23,000+ Image Note Dataset

Dataset Colab is a software that allows FRC teams to collaborate on a large object detection / vision dataset. It currently has a over 7,000 image dataset that are free to download. This makes it really easy for teams to train custom game object detection models!

Users can upload their Roboflow or COCO datasets which are then automatically combined into the large community dataset (after review). Dataset Colab is open source and can be contributed to at GitHub - Team4169/datasetcolab: A dataset collaboration tool for FRC.

19 Likes

Neat.

Sent you a PR to make creating accounts a bit easier (I get real irked when Chrome doesn’t suggest passwords)

4 Likes

What is the difference between the “note” and “orange-donut” labels?

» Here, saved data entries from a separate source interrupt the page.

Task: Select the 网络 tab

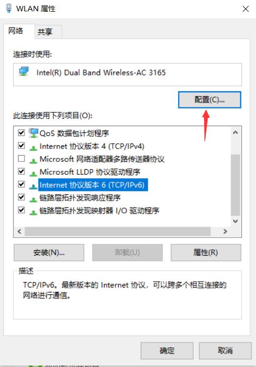Action: click(x=16, y=30)
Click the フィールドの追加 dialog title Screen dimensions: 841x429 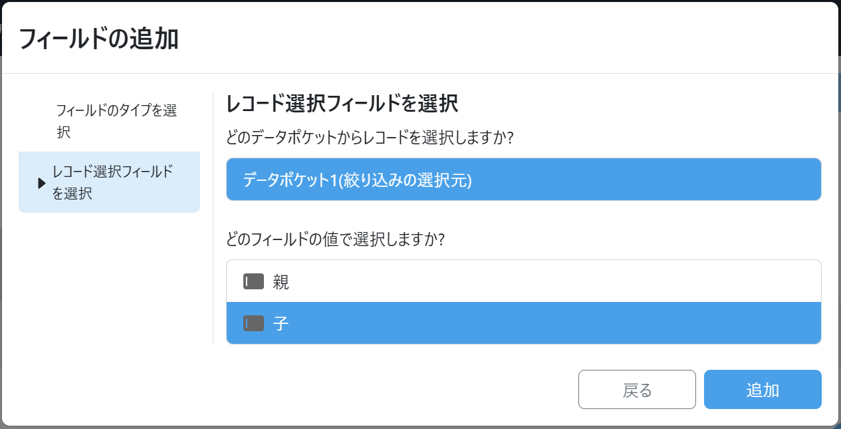point(98,39)
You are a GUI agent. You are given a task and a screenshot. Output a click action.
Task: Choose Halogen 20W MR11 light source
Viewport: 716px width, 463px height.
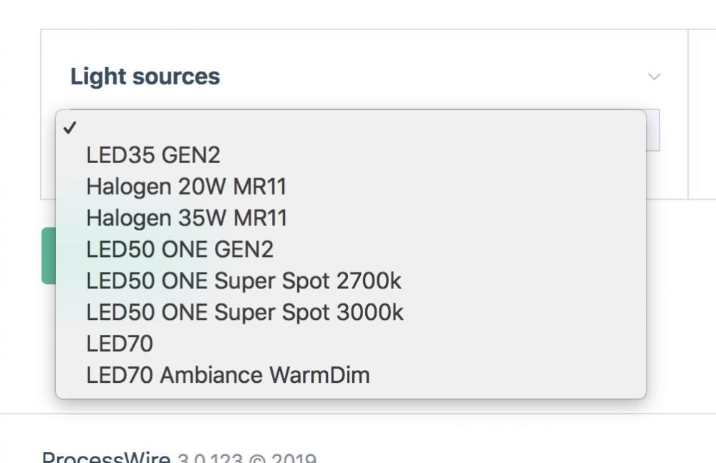186,186
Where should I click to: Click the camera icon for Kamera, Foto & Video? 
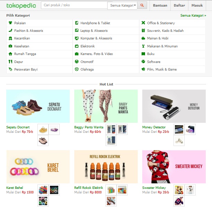[77, 54]
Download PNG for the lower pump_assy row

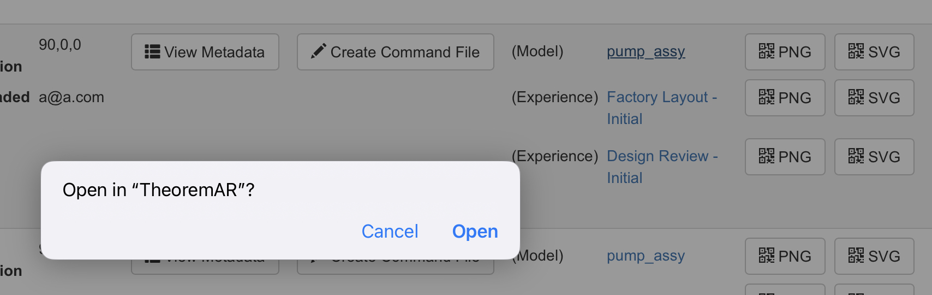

If they imported the RoboFlow RobofFlow dataset (not a type, first instance refers to the account owner) the notes were tagged as “orange-donut” not note.

Hello,

I saw that you asked a question about the different between “note” and “orange-donut” labels. I was wondering if you were just asking generally or you saw both labels within the Dataset Colab dataset?

Thank you,
Sean

We saw both. The coco categories in the datasetcolab dataset our script saw were orange donut, note, and robot

I just found what you are referencing, I am working to resolve it now. Thanks again for bringing it up.

1 Like

This should be fixed now. The only categories are “note” and “robot” which are within the “objects” supercategory.

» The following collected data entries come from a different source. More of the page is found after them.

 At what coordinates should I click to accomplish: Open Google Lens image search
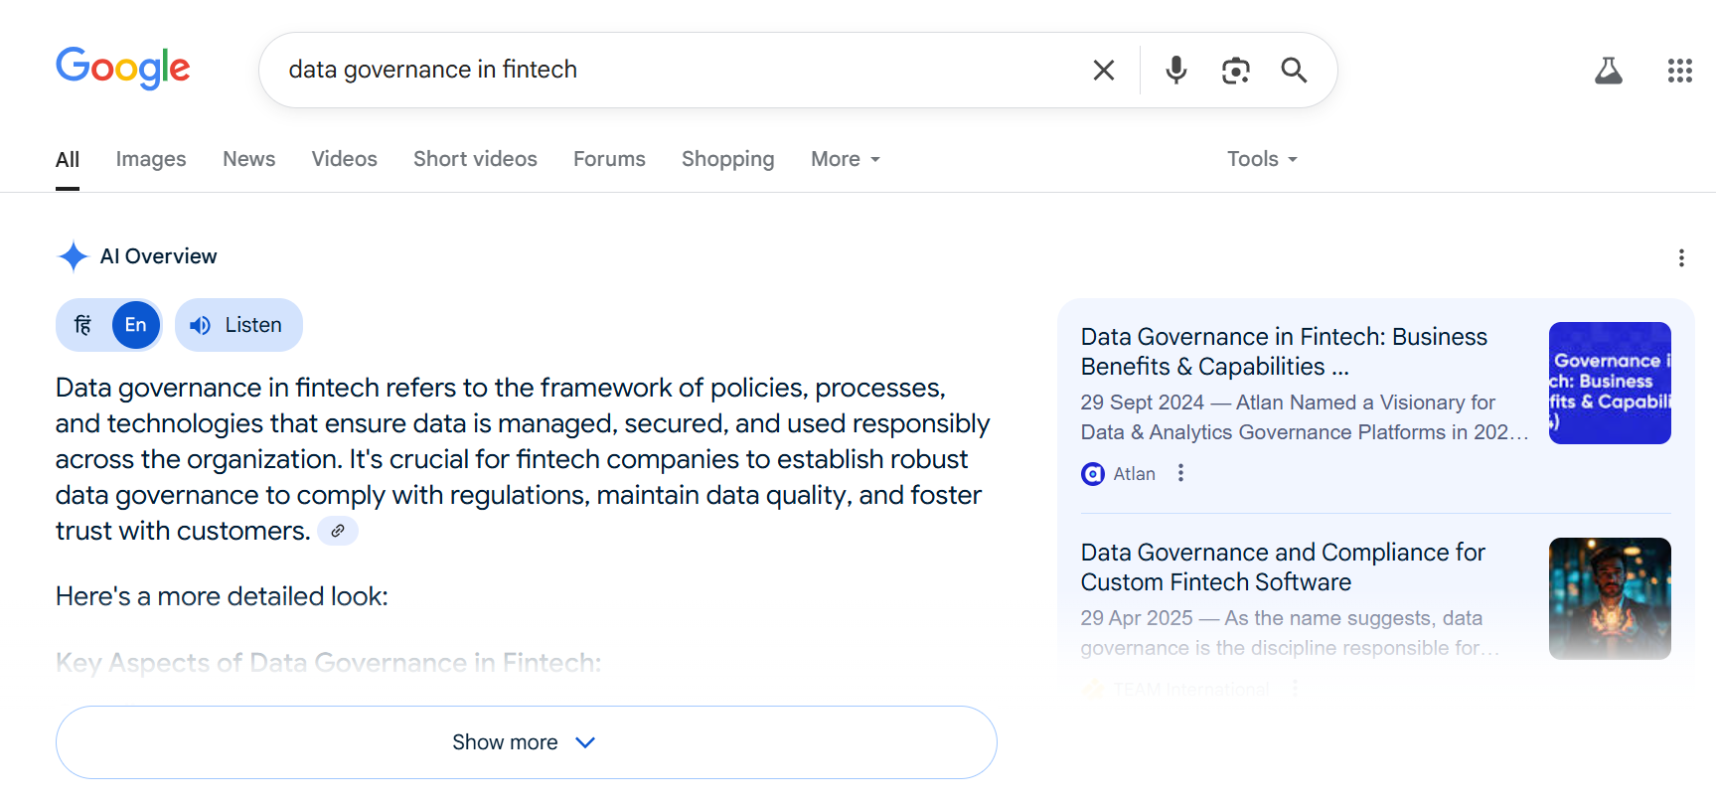pyautogui.click(x=1235, y=70)
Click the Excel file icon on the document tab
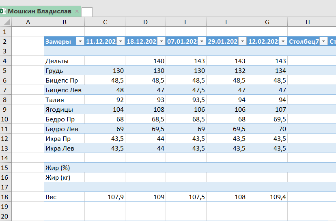336x221 pixels. click(3, 11)
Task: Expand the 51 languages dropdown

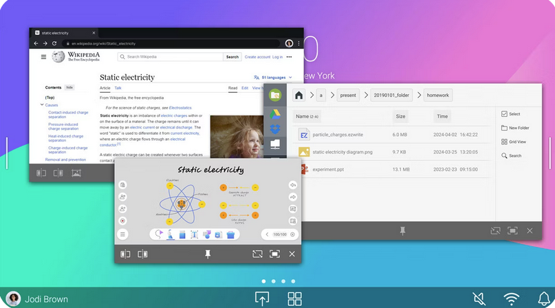Action: (273, 78)
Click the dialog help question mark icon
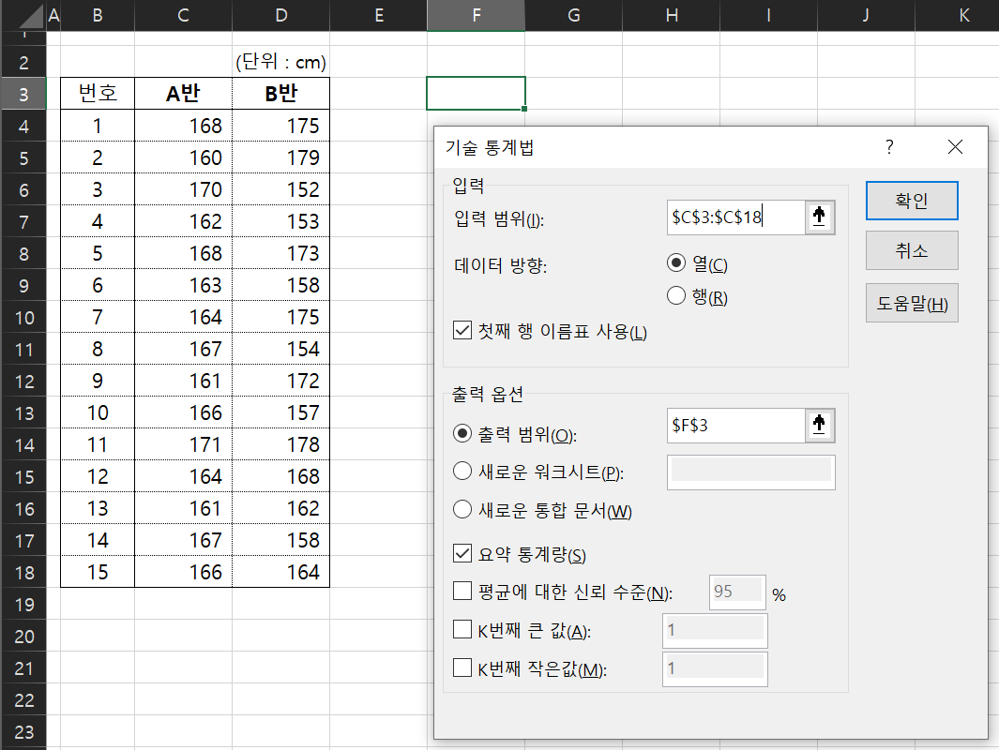Image resolution: width=999 pixels, height=750 pixels. 888,147
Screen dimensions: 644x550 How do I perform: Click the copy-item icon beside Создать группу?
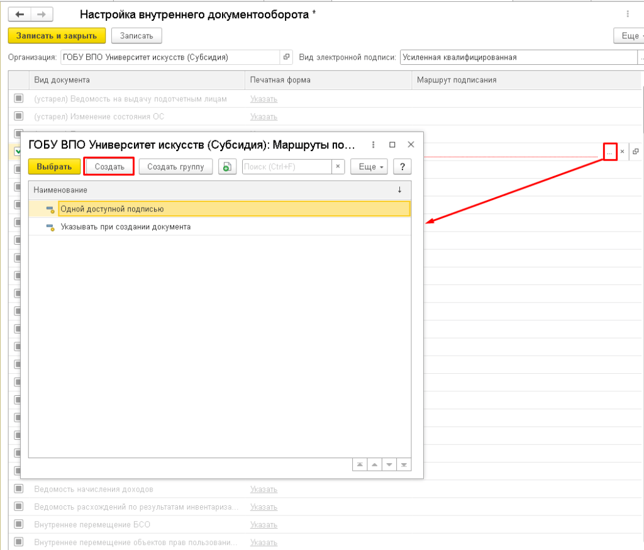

Update: Dataset Colab now has over 23,000+ images in the public FRC 2024 dataset. Signup to download this dataset and train custom note detection models! Users can also contribute to this dataset by uploading Roboflow or COCO datasets which are automatically combined (after review).

3 Likes

This is awesome! Do you think this could be published on https://www.kaggle.com/? It’s a website for deep learning where users can share datasets and use cloud GPUs for free.

1 Like

We could possibly post on Kaggle. What are the benefits of posting on Kaggle rather than just hosting all the datasets on our website?

Update: Thanks to @GearFox and @goran25, you can now download datasets from Dataset Colab in the COCO, YOLO, and TFRecord formats. In addition, Dataset Colab now has over 25,000+ images that can be used to train powerful object detection models!

Coming soon:

  • Pretrained models will be available to download.
  • Improved dataset viewing with an image grid and other related css improvements ot the website.
  • We will be setting up a test server so the production server will not be down when we are implementing a new feature.
3 Likes

I think publishing on Kaggle would reduce the barrier to entry for students who would like to experiment with creating deep learning models but don’t have access to GPUs. I may just be projecting here but I don’t have a GPU and the only way I can train models right now is through GPUs on the cloud through websites like Kaggle.

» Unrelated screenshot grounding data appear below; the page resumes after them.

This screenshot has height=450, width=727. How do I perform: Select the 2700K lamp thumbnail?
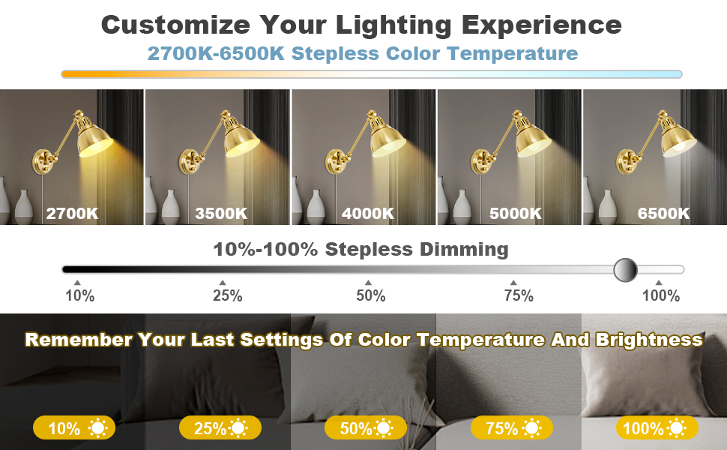point(72,157)
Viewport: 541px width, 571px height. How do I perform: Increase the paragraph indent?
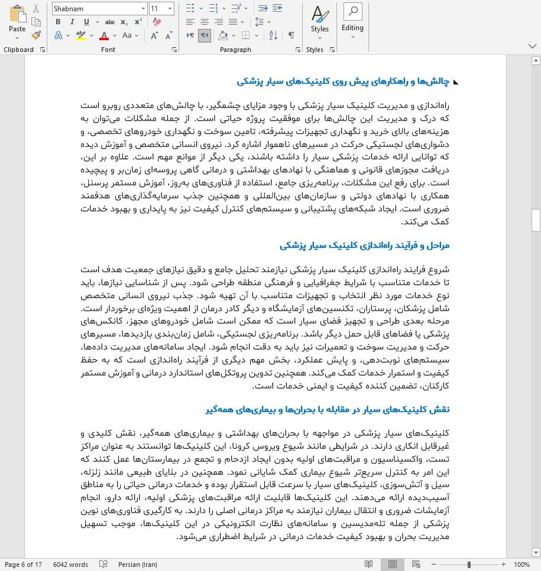tap(277, 8)
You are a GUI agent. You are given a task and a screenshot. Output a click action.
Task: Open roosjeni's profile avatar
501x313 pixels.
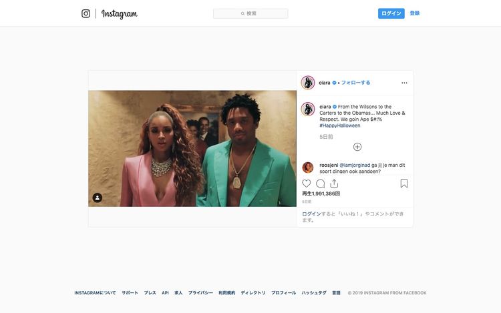click(x=308, y=168)
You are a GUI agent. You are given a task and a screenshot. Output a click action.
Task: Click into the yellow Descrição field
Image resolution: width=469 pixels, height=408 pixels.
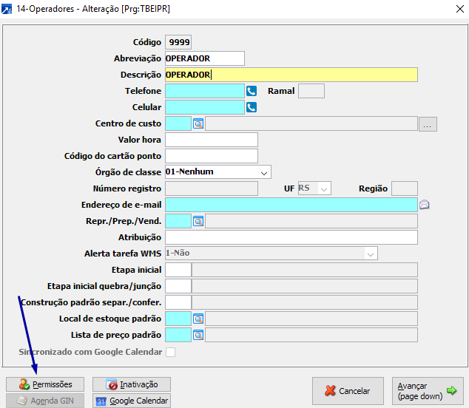[291, 75]
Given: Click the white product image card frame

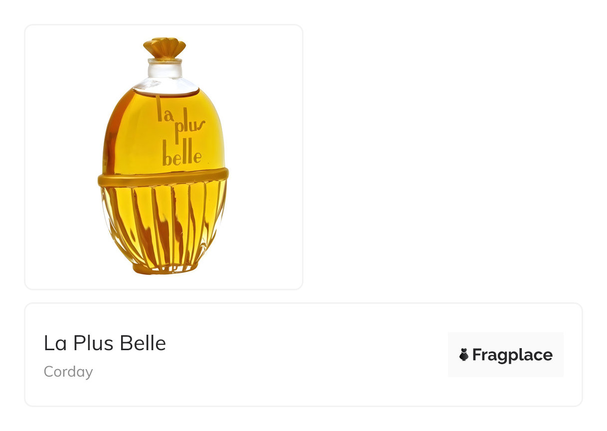Looking at the screenshot, I should tap(163, 157).
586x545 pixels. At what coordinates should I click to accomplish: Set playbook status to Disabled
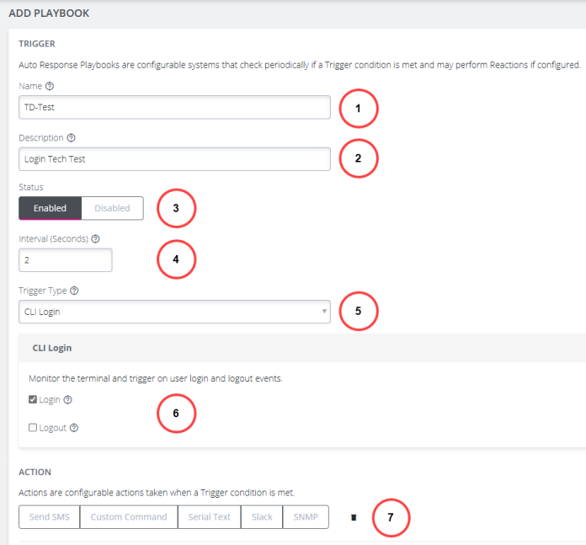coord(112,208)
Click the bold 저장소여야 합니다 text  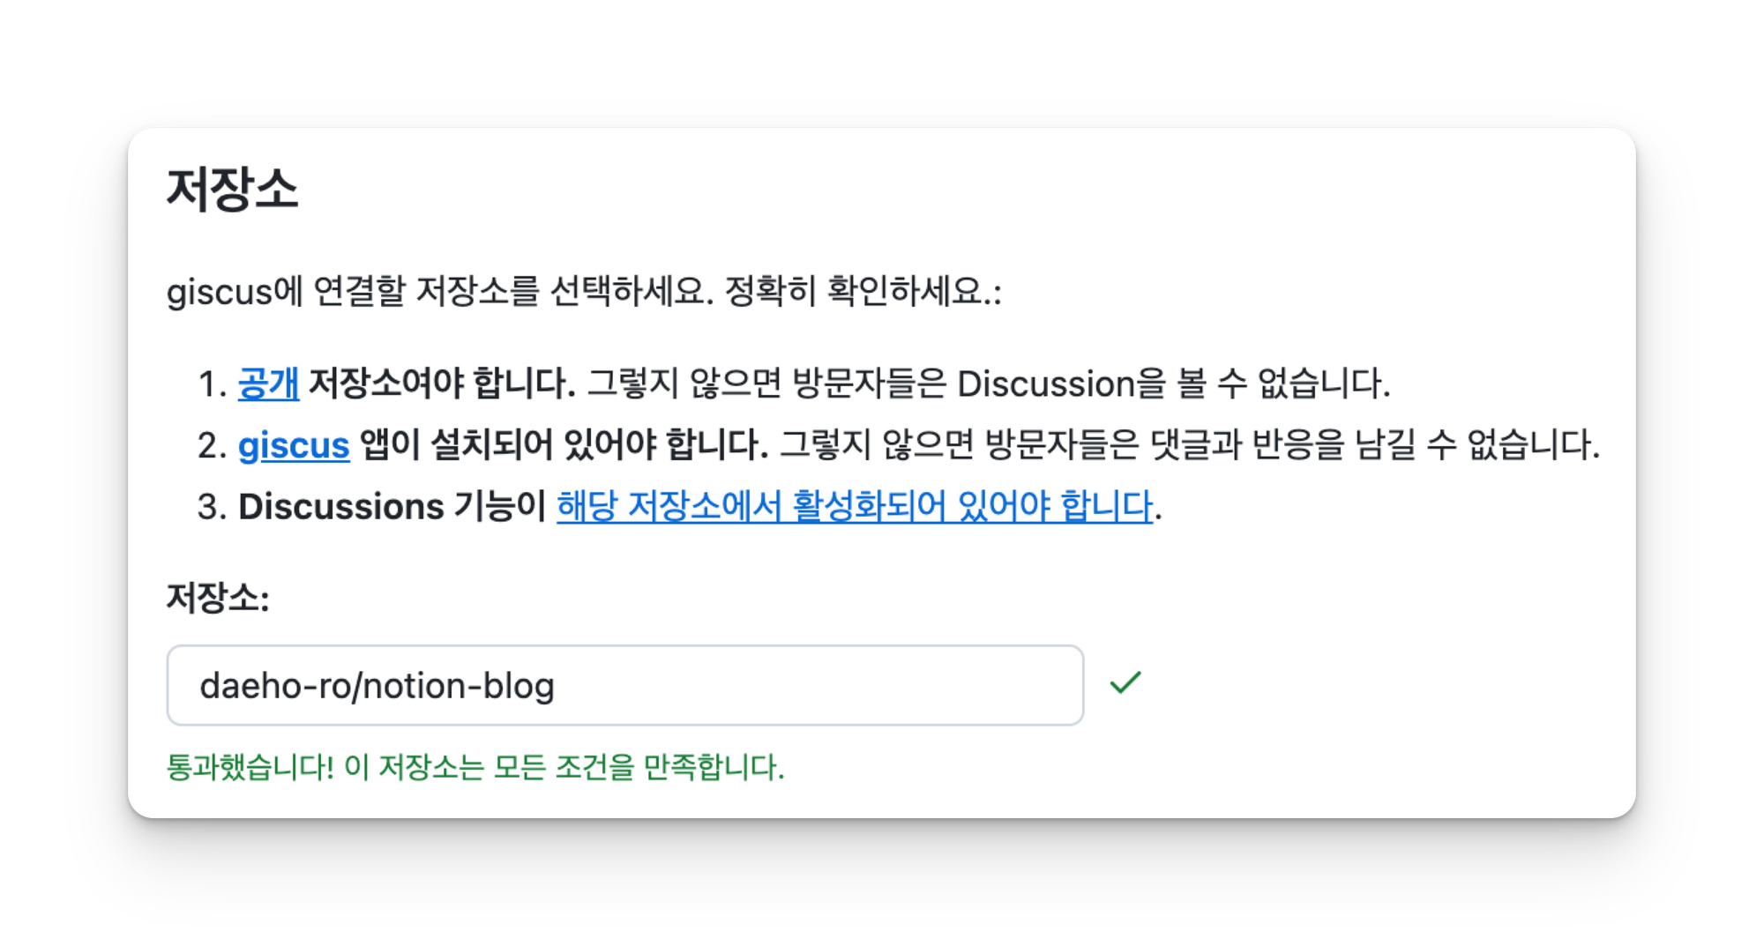pyautogui.click(x=442, y=384)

But honestly, I can just use the curl command to download the dataset and use it in a Kaggle notebook, so I guess there may not be much of a benefit to publishing it. It also might be an extra hassle to have to keep updating the kaggle dataset when new images are added.

Regardless of if you end up publishing it, thanks for the great work you’ve been doing!

hello, YOLO type label files all look empty

Hi Gordon, I agree completely that being able to train a model without a GPU is vital. I can look into automatically uploading to Kaggle. I’ll keep you posted. Thank you for the suggestion!

Thank you for letting us know! Everything should be fixed now.

Awesome! Thanks!

Came here to ask the same… any preferred training techniques or libraries?

We poked around at doing this this past weekend… and found ourselves down a rabbit hole fast of figuring out how to create some sort of tensorflow model to run on an orangepi/raspberry pi

Hi @arguablybetter and @joemost,

We are currently working on implementing a new page where you will be able to download pretrained models to be used directly on the orange/raspberry pi, google coral, and Luxonis OAK-D. With this we will also be adding a documentation page with more information about how we trained each of these models and steps to follow. I’ll keep you posted on the progress of this, but we are hoping to finish it by the end of the week!

Thank you,
Sean

3 Likes

that’d be sick! Thank you!